(About this task): Reproduce the first line of the material below and each line after it, exactly, through the line containing "Click the 前往 button to browse Adobe Stock", and give nothing more.

(Information):
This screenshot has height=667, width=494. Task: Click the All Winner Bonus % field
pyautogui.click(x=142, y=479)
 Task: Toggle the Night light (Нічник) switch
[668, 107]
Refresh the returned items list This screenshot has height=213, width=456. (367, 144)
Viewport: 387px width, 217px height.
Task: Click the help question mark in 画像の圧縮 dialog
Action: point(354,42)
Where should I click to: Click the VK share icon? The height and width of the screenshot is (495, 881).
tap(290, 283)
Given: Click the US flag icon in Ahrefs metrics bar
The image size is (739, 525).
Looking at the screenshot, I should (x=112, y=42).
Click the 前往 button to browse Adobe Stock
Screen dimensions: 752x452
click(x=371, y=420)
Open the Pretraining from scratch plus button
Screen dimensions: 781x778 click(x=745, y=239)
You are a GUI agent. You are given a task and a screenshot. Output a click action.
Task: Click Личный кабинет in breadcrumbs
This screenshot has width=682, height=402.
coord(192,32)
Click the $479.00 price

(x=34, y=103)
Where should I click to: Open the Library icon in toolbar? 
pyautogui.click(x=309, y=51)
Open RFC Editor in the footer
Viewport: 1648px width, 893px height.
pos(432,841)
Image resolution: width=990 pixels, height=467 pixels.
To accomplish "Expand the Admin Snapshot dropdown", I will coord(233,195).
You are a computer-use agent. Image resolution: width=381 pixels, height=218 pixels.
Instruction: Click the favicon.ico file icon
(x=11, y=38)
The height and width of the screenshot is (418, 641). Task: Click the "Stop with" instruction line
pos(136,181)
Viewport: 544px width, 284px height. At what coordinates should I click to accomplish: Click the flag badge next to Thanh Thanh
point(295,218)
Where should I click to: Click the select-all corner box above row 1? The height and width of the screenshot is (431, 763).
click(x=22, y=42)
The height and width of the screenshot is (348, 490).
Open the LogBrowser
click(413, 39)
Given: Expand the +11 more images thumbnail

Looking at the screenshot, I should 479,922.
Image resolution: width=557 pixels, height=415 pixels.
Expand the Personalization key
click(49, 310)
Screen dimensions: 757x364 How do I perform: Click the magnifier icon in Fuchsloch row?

(Finished task):
This screenshot has height=667, width=494. Task: Click the All Winner Bonus % field
pyautogui.click(x=142, y=479)
 Task: Toggle the Night light (Нічник) switch
[668, 107]
Refresh the returned items list This screenshot has height=213, width=456. (367, 144)
Viewport: 387px width, 217px height.
Task: Click the help question mark in 画像の圧縮 dialog
Action: point(354,42)
Where should I click to: Click the VK share icon? The height and width of the screenshot is (495, 881).
tap(290, 283)
Given: Click the US flag icon in Ahrefs metrics bar
The image size is (739, 525).
Looking at the screenshot, I should (x=112, y=42).
Click the 前往 button to browse Adobe Stock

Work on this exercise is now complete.